EFFECTS OF THE INVENTION As described above, the automatic water supply apparatus of the present invention is provided with the passage bypassing the first check valve provided on the discharge side of the pump, and the passage of the second check valve and the water flow of the passage in the passage. A flow switch for detection is provided, and it operates according to the operating state of the pressure switch and the flow switch, and puts the pump into operation when the pressure at the outlet of the pump is below a specific pressure or when the water flow in the passage is above a specific water flow. Since the control device is provided, even if the faucet or the like is suddenly closed and a shock wave is generated, there is no portion to be damaged, and the pump does not temporarily stop due to the shock wave. In addition, the first and second check valves can prevent the shock wave from propagating to the pump side.

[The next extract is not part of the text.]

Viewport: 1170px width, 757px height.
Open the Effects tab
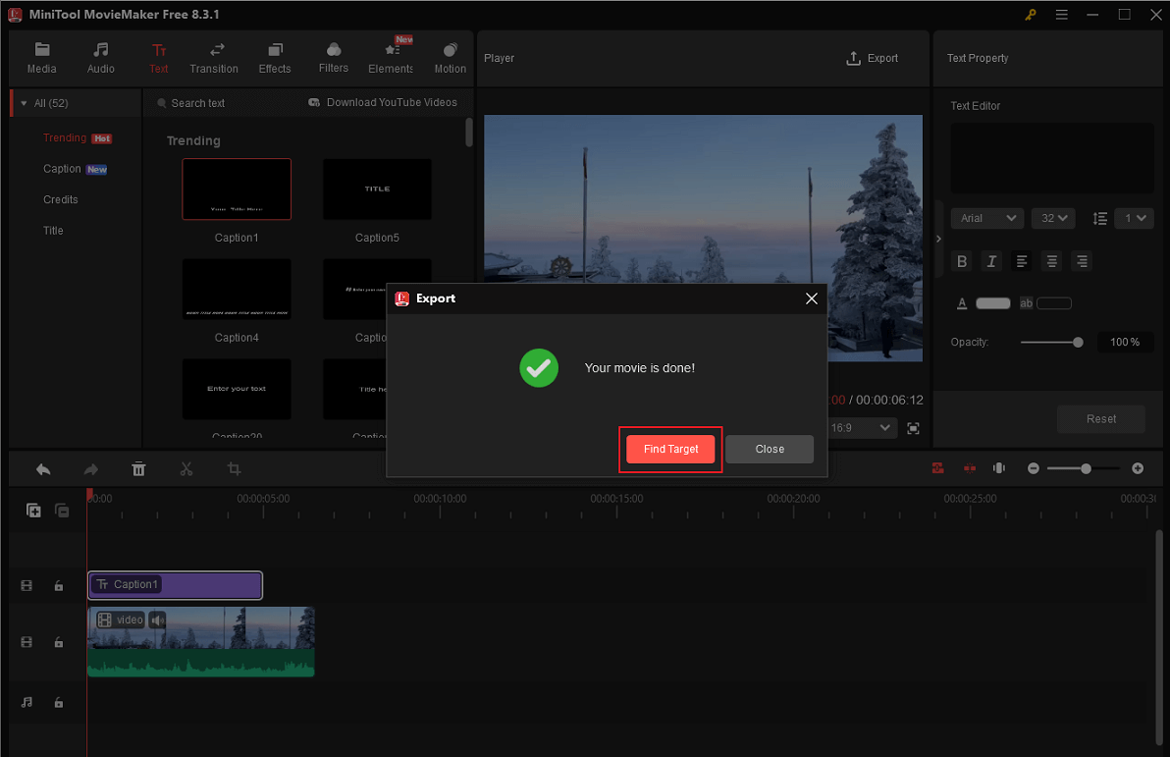click(275, 58)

Without the second check valve, the pump will stop when the flow switch is turned off and water will drop through the passage. This should not be the case with the second check valve. Then, by appropriately selecting the configurations of the mover, the gap, and the second check valve, the time until the second check valve is opened can be set.

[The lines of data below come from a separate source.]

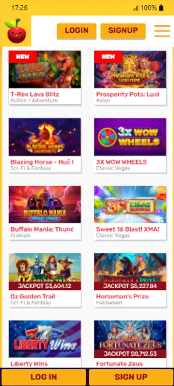This screenshot has height=386, width=174.
Task: Click the Fortunate Zeus jackpot amount banner
Action: click(x=130, y=353)
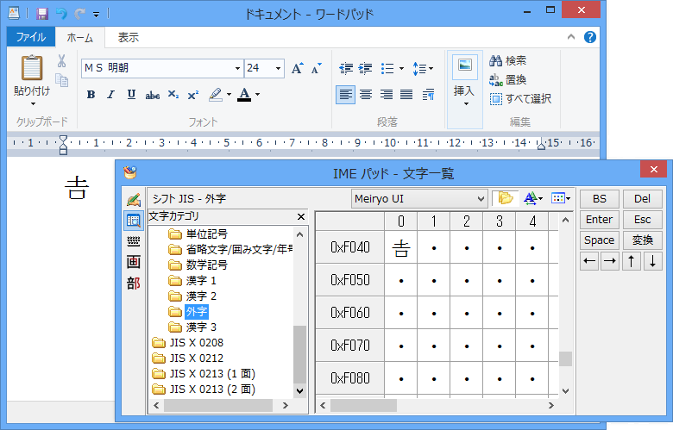Image resolution: width=673 pixels, height=430 pixels.
Task: Open the text color picker arrow
Action: (x=257, y=95)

[Brief description of drawings]

FIG. 1 is a sectional view of an essential part of an embodiment of an automatic water supply device of the present invention, FIG. 2 is a wiring diagram thereof, and FIG. 3 is a sectional view of an essential part of a conventional automatic water supply device. 1 ... Pump, 3 ... Water tank, 4 ... First check valve 5 ... Pressure switch, 6 ... Accumulator tank 12 ... Control device, 13 ... Faucet, 14 ... Passage 15 ... 2 Check valve, 16 …… Flow switch 17 …… Motor, 19 …… Relay, 20 …… Motor

Claims (1)

(57) [Claims] 1. A first check valve communicating with a discharge port of a pump, a pressure switch provided downstream of the first check valve, and a passage bypassing the first check valve. A second check valve and a flow switch for detecting the water flow in the passage are sequentially provided in the passage from the upstream side, and the pressure switch detects that the pressure at the outlet is equal to or lower than a specific pressure, or In an automatic water supply device provided with a control device that puts the pump into an operating state when the flow switch detects that the water flow in the passage is a specific water flow or more, in the flow switch, a mover is provided inside through a gap. The moving element is configured to turn on the flow switch when moving to the downstream side due to the water flow and turn off the flow switch when shifting to the upstream side. When it occurs on the flow side, the flow switch can be kept on by the resistance of water until the second check valve is closed by the shock wave that has passed through the gap and the mover moves to the upstream side. The automatic water supply device characterized in that the flow switch is not immediately turned off by the shock wave.